Statins, cholesterol-lowering medications, are thought to be so essential that, according to the official government guidelines from the National Cholesterol Education Program (NCEP), 40 million Americans should be taking them.
One dirty little secret of modern medicine is that many drugs work only in a minority of people. Many drugs are most effective in relatively small subgroups of sufferers. With statins, these are the patients who already have heart disease. But that's not a blockbuster market. So companies have every incentive to market their drugs as being essential for wider groups of people, for whom the benefits are, by definition, smaller. "What the shrewd marketing people at Pfizer and the other companies did was spin it to make everyone with high cholesterol think they really need to reduce it," says Dr. Bryan A. Liang, director of the Institute of Health Law Studies at the California Western School of Law and co-director of the San Diego Center for Patient Safety. "There's a tendency to assume drugs work really well, but people would be surprised by the actual magnitude of the benefits," says Dr. Jerome R. Hoffman, professor of clinical medicine at the University of California at Los Angeles.
A current TV and newspaper campaign by Pfizer stars artificial heart inventor and Lipitor user Dr. Robert Jarvik. The printed ad proclaims that "Lipitor reduces the risk of heart attack by 36%...in patients with multiple risk factors for heart disease."
So, how can anyone question the benefits of such a drug?

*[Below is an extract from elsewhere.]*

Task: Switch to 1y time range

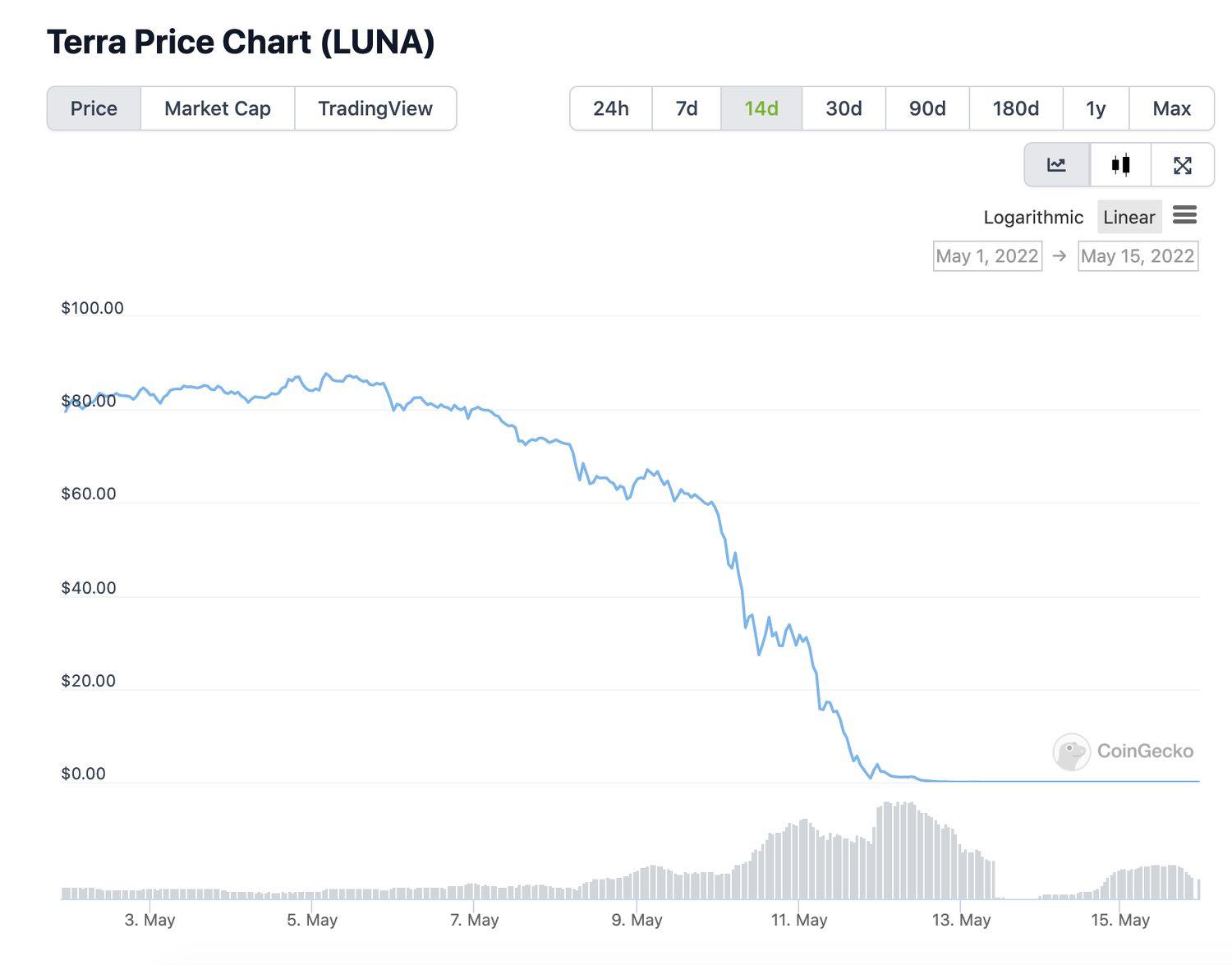Action: pos(1096,108)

A crucial point is hiding in plain sight in Pfizer's own Lipitor newspaper ad. The dramatic 36% figure has an asterisk. Read the smaller type. It says, "That means in a large clinical study, 3% of patients taking a sugar pill or placebo had a heart attack compared to 2% of patients taking Lipitor." Now do some simple math. The numbers in that sentence mean that for every 100 people in the trial, which lasted 3 1/3 years, three people on placebos and two people on Lipitor had heart attacks. The difference credited to the drug? One fewer heart attack per 100 people. So to spare one person a heart attack, 100 people had to take Lipitor for more than three years. The other 99 got no measurable benefit.
Most important, the statin trials of people without existing heart disease showed no reduction in deaths or serious health events, despite the small drop in heart attacks. "We should tell patients that the reduced cardiovascular risk will be replaced by other serious illnesses," says Dr. John Abramson, clinical instructor at Harvard Medical School and author of Overdosed America.
What would work better? Perhaps, urging people to switch to a Mediterranean diet or simply to eat more fish. In several studies, both lifestyle changes brought greater declines in heart attacks than statins, though the trials were too small to be completely persuasive. Being physically fit is also important. "The things that really work are lifestyle, exercise, diet and weight reduction," says UCLA's Hoffman.
"It's almost impossible to find someone who believes strongly in statins who does not get a lot of money from industry," says Dr. Rodney A. Hayward, professor of internal medicine at the University of Michigan Medical School.
Add it all together, and "current evidence supports ignoring LDL cholesterol altogether," says the University of Michigan's Hayward.